Would you please print exactly the lines that run from the one with "Task: Select the" to the last line of the data, both included, without any pictures?

= = = =

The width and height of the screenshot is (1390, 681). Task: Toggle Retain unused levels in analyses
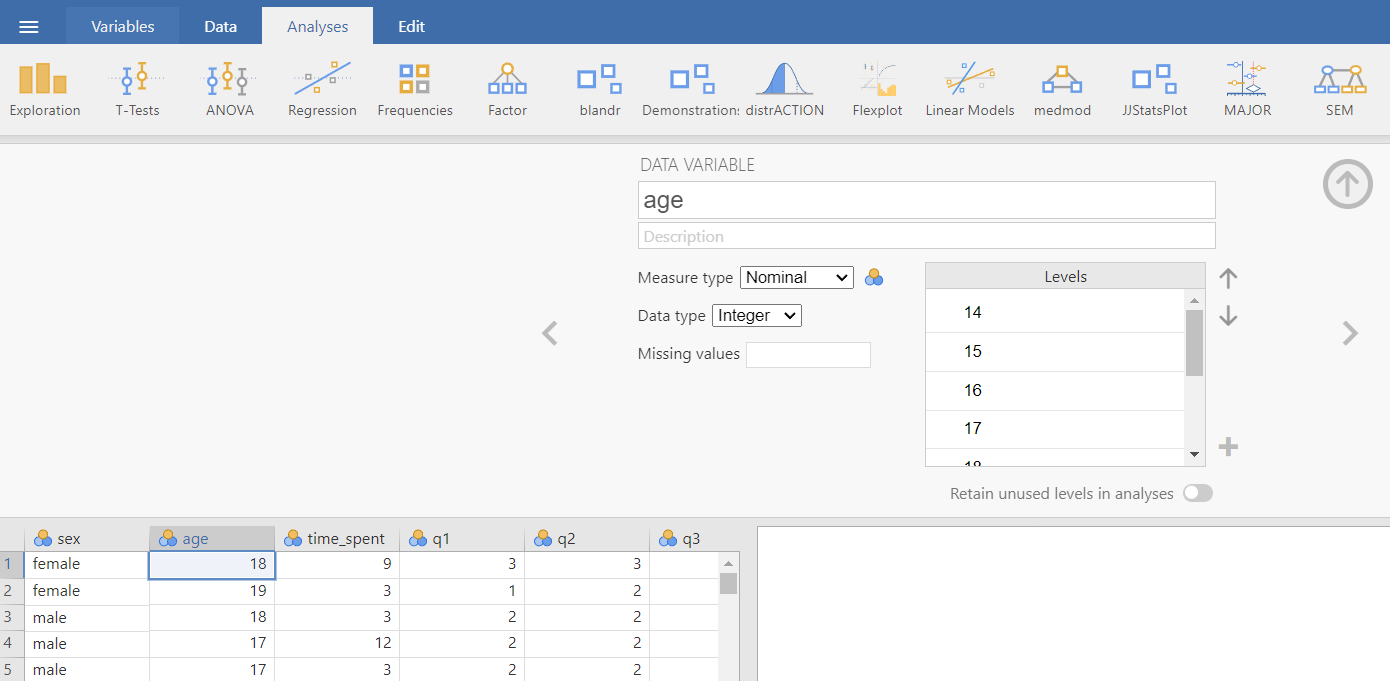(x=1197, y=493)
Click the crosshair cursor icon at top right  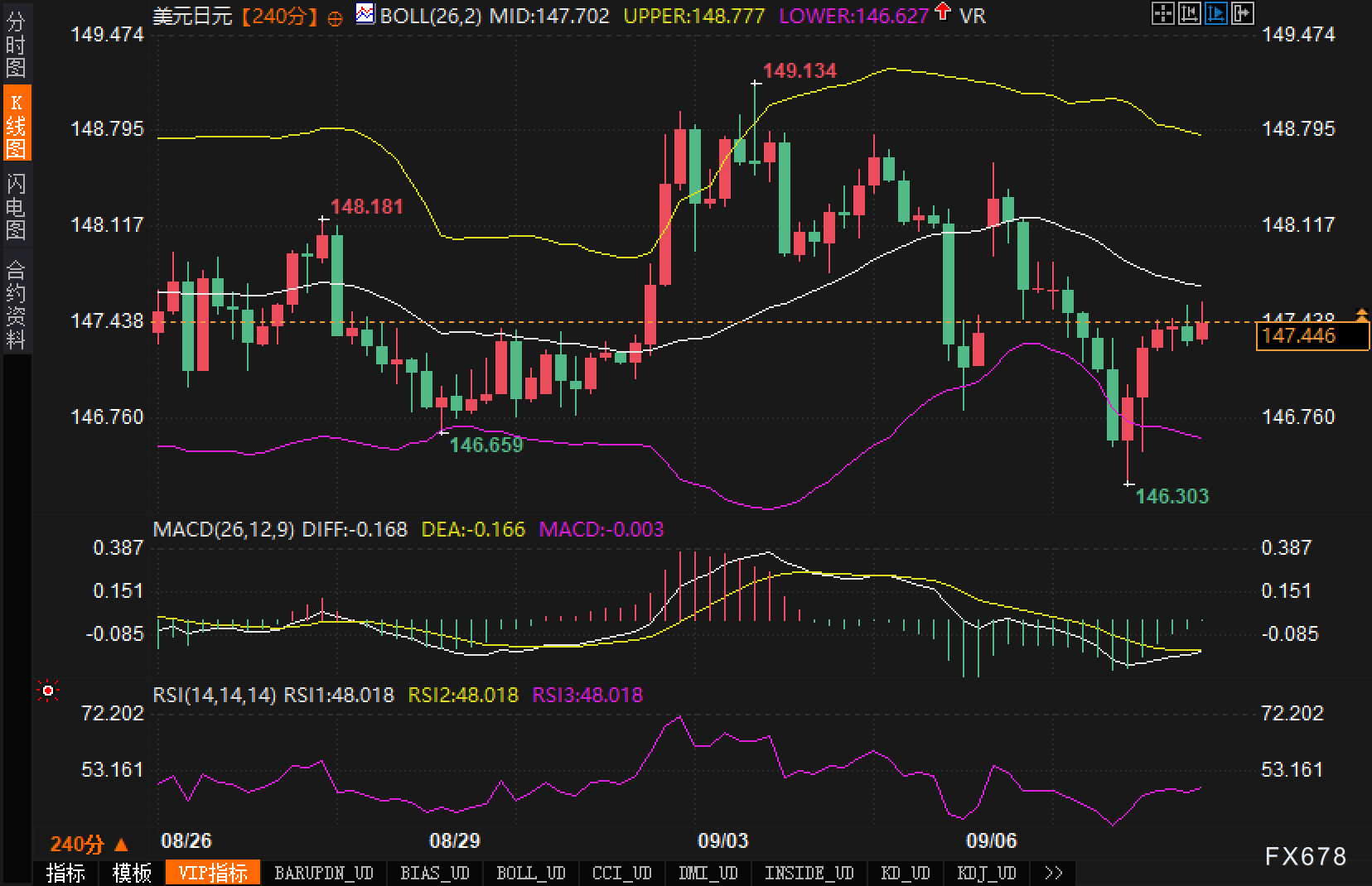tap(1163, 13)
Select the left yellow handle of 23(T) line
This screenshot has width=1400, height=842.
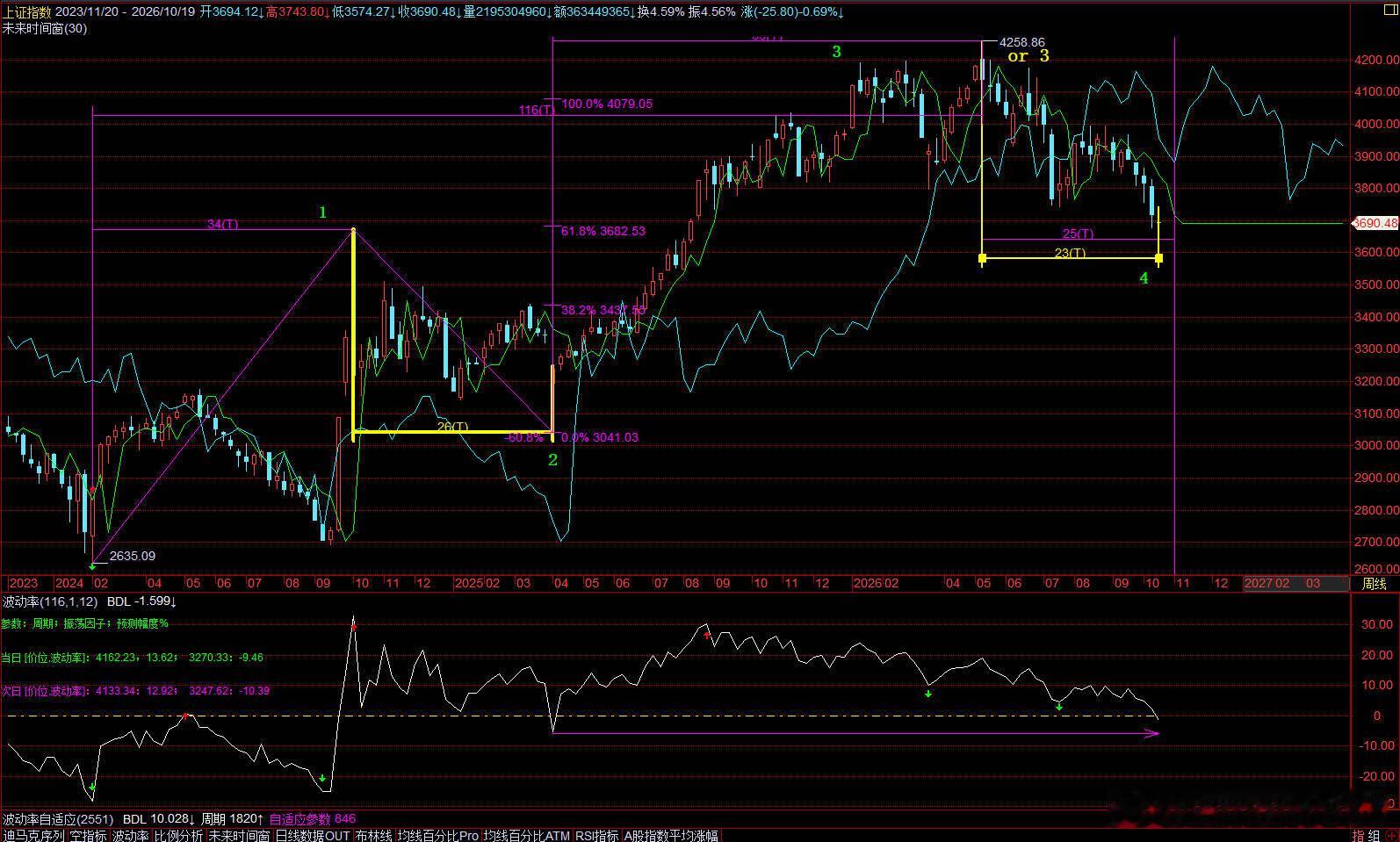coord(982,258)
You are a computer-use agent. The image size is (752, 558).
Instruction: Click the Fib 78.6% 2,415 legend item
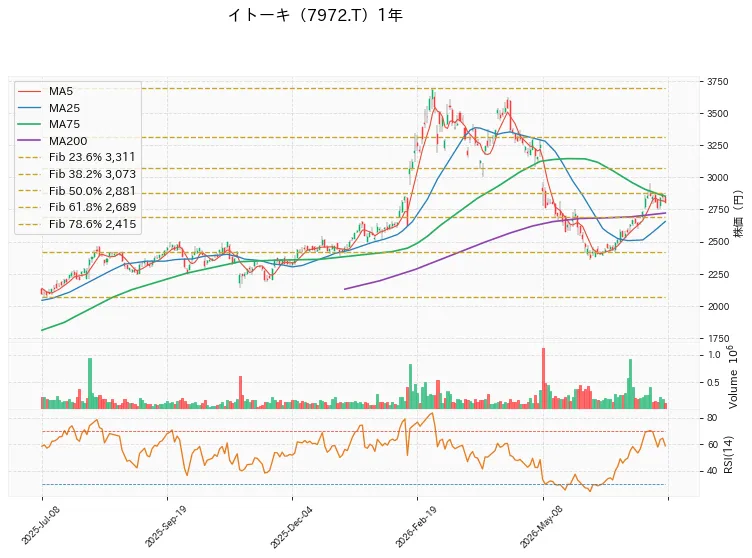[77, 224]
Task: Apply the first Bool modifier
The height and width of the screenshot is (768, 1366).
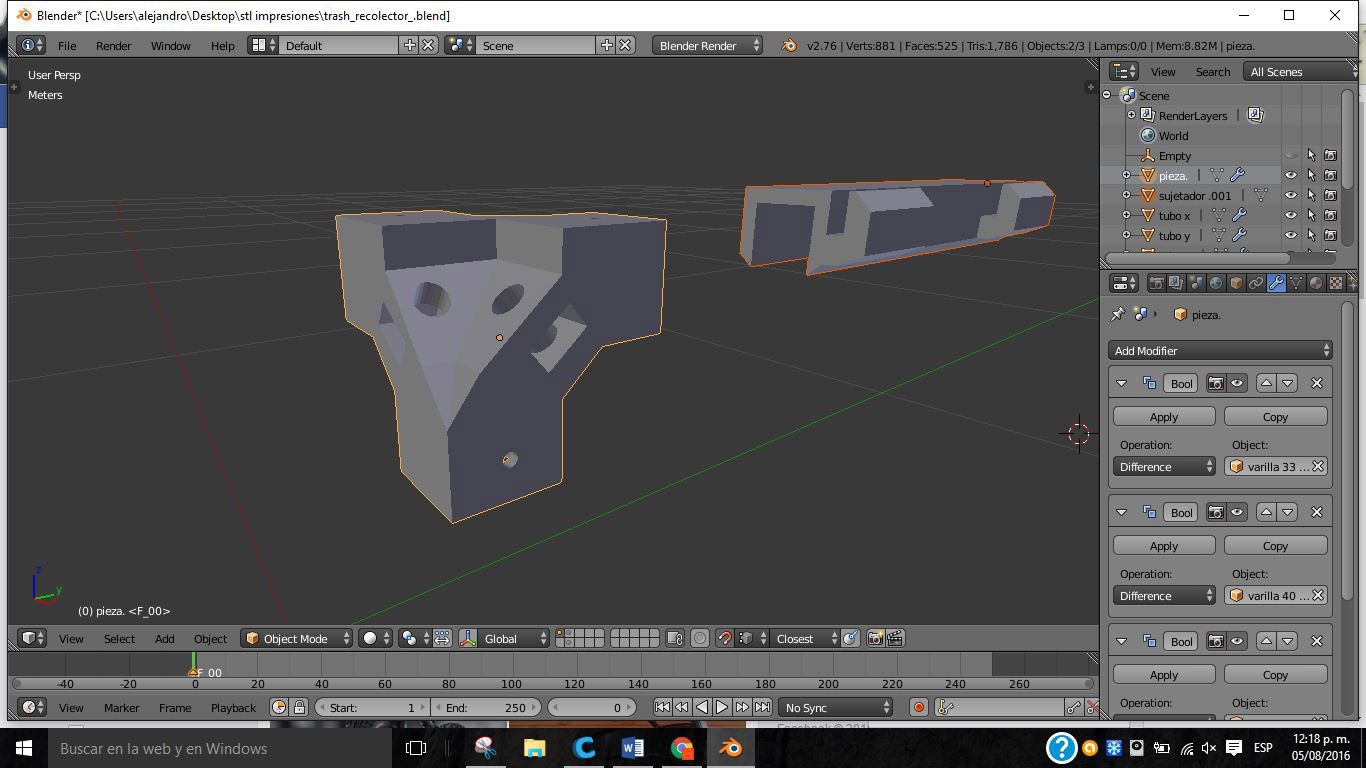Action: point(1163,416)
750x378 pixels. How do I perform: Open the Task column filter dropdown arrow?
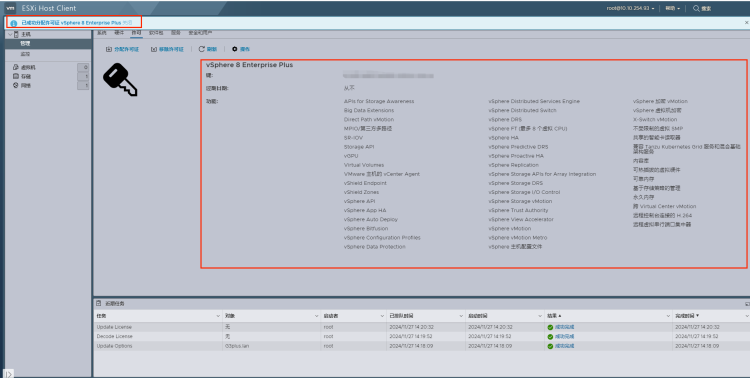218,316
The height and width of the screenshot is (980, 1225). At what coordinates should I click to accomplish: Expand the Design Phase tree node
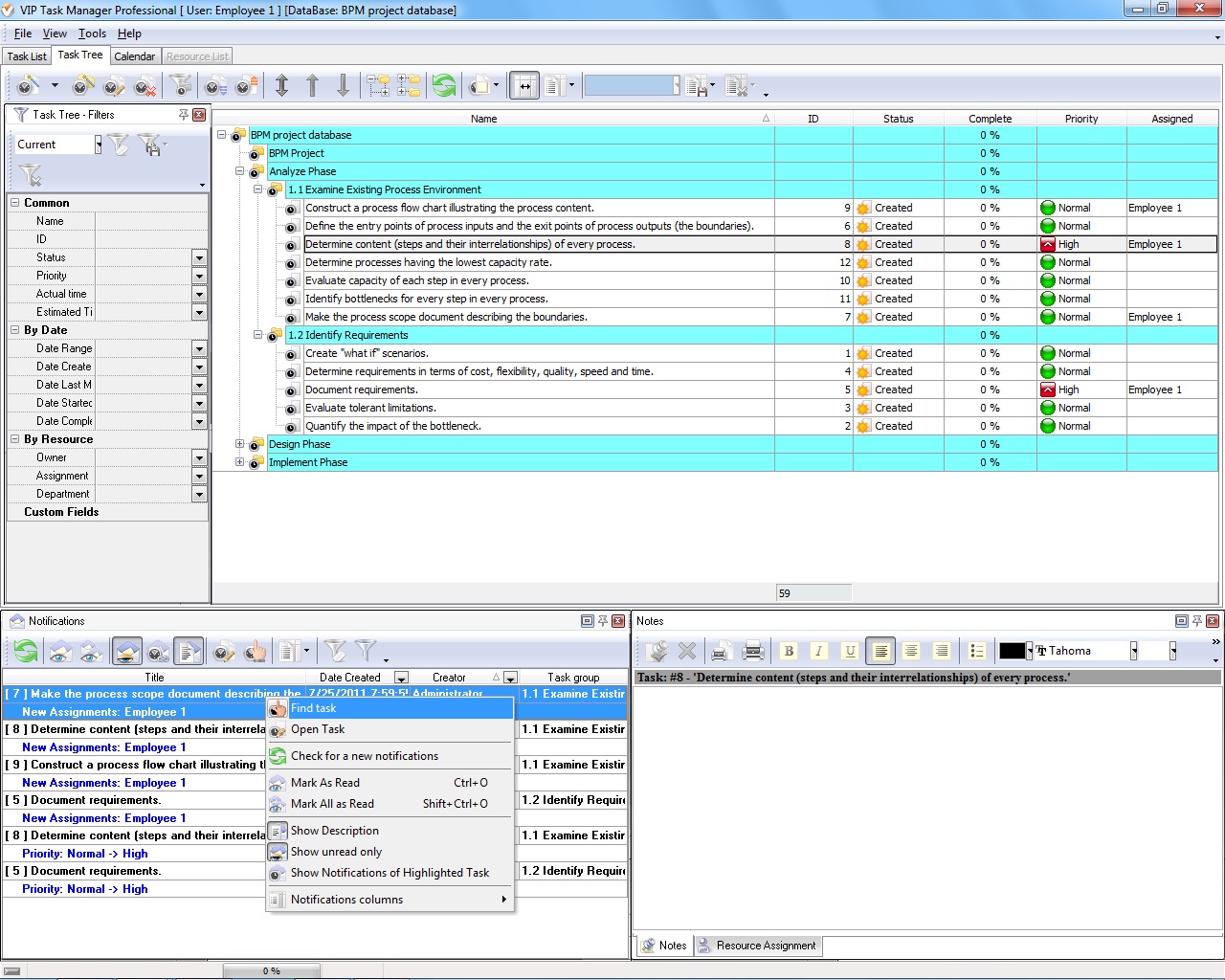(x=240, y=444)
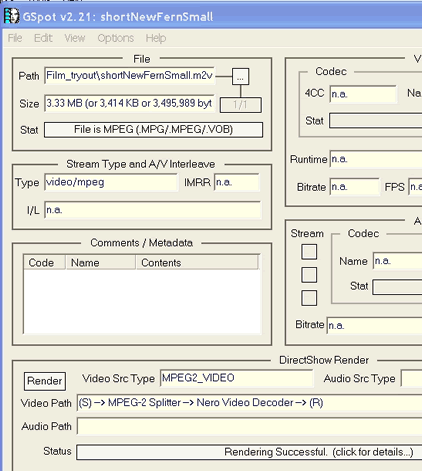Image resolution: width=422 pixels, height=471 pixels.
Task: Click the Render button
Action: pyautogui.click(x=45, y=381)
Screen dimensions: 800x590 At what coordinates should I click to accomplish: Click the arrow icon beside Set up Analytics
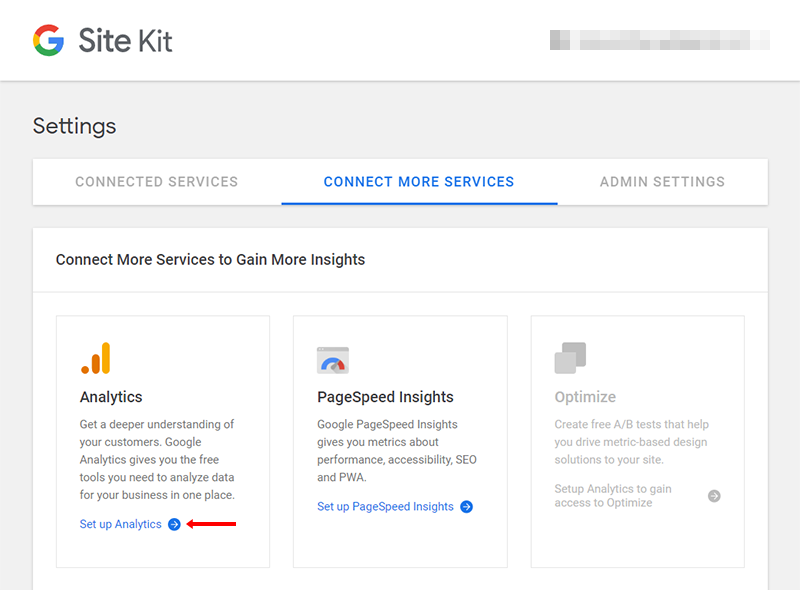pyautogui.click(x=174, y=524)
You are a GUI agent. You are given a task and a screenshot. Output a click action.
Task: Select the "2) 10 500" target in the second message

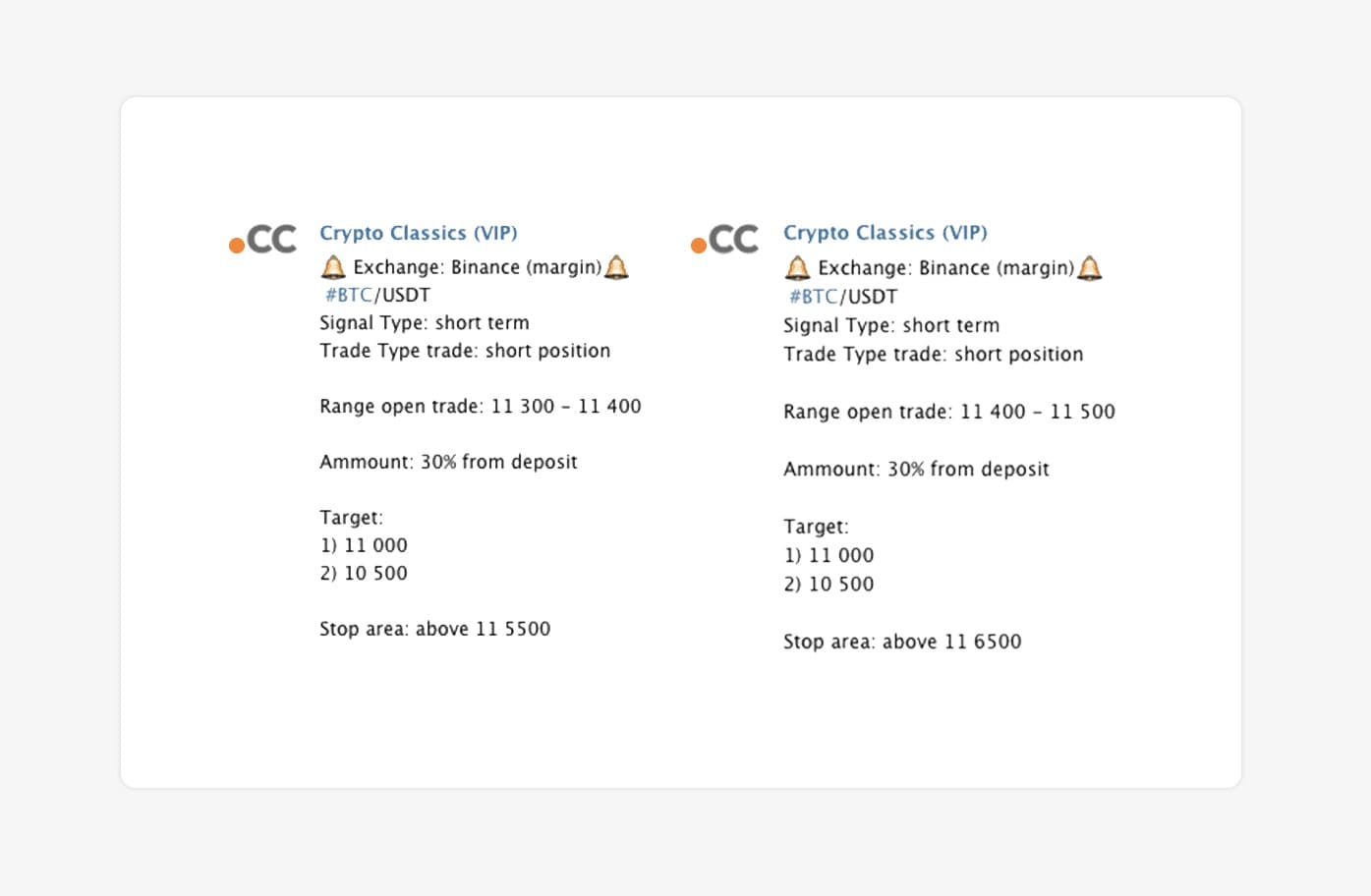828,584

= = = =

§ **RESULT**
Task: Select the "2) 10 500" target in the second message

828,584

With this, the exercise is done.